Taxation of an estate when a person dies can be significant. In some cases, the amount of tax owed can be so severe that part or even all of an estate must be liquidated in order to pay the taxes owing.

One way to minimize estate taxes is to leverage life insurance.

The following describes several methods of doing this.

Charitable Donations

Charities can be named as the beneficiary of a life insurance policy. When a person passes away and a charitable donation is made the entire donation is a tax credit.

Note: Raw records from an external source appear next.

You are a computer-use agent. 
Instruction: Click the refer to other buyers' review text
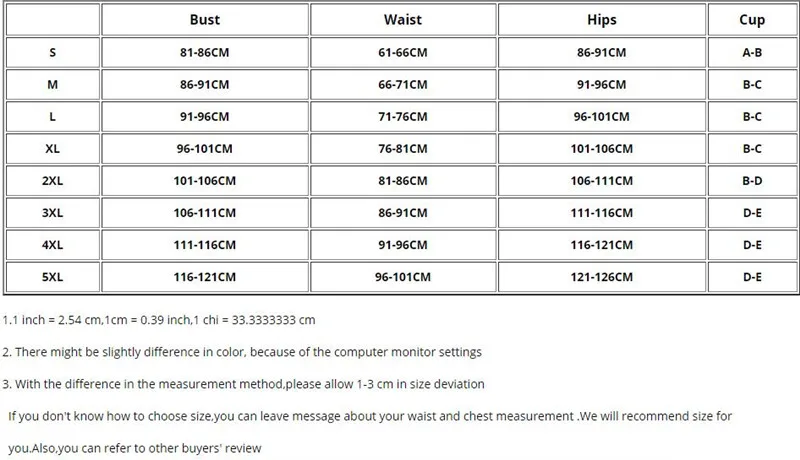click(135, 448)
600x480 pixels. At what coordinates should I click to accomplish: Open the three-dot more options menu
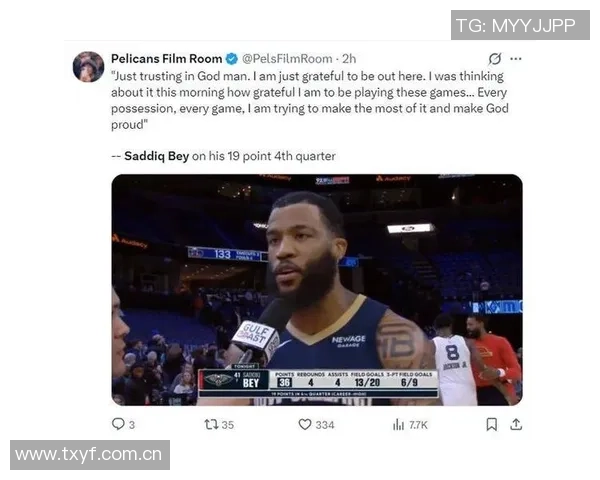point(516,59)
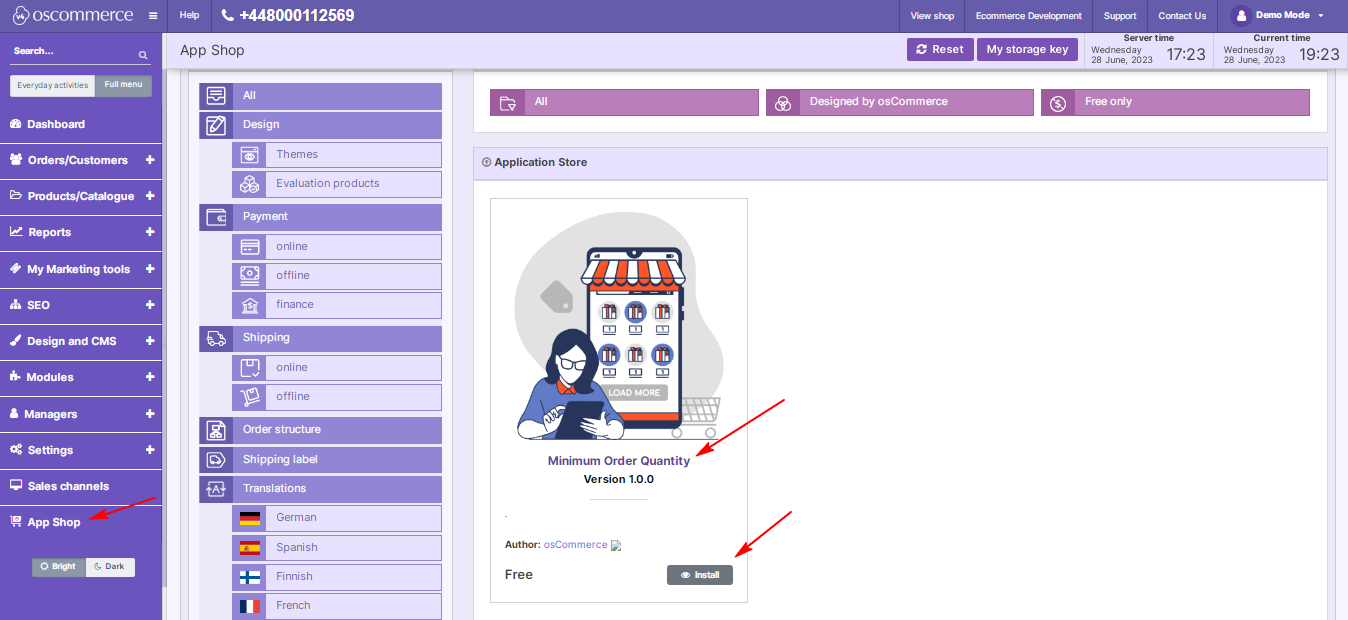Select the German flag icon
This screenshot has height=620, width=1348.
(x=249, y=518)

This also applies to the inheritance of shares in some companies, which involve capital gains taxes. These capital gains taxes can be reduced by the tax credit from the donation to charity.
100% of a person’s net income can be used as a charitable donation in the year of death, and any excess can be rolled over into the next year.

Note that to qualify the charity has to be registered as such with the CRA (Canada Revenue Agency), and a donation receipt must be provided.

Life Insurance to Cover Taxes Owed

Another option is very simple: purchase a life insurance policy and use it to cover the estate taxes. Of course, this does mean that there will be the cost of premiums. Still, this solution makes sure that the estate does not need to be liquidated.  This scenario is often used to cover the capital gains tax portion of a cottage (or other secondary residence) that is willed to children.

Term life insurance is the cheapest alternative. However, whole life insurance, while a bit more expensive, offers numerous financial options (and also accumulates a cash benefit).
When using this method be sure to talk to an estate planning expert so that you have an accurate figure for the taxes that will be owed on the estate. Then shop around, and make sure you get just enough coverage for the estate taxes.

Spousal Rollover

Joint and last to die life insurance policies only pay when both spouses have passed away, thereby deferring the estate taxes owed when the first spouse dies. This is ideal for people that are especially concerned with a surviving spouse being stuck with a large tax bill.

In addition, joint and last to die policies tend to be cheaper than single-person policies, since the risk involves two people and not one person.


The most important point of this article is this: make sure that there are sufficient funds to cover the estate taxes; otherwise the estate must be at least partially liquefied in order to cover those costs.

Tax credits can be obtained via charity donations, and a life insurance policy can also provide the capital needed to meet the estate’s obligations!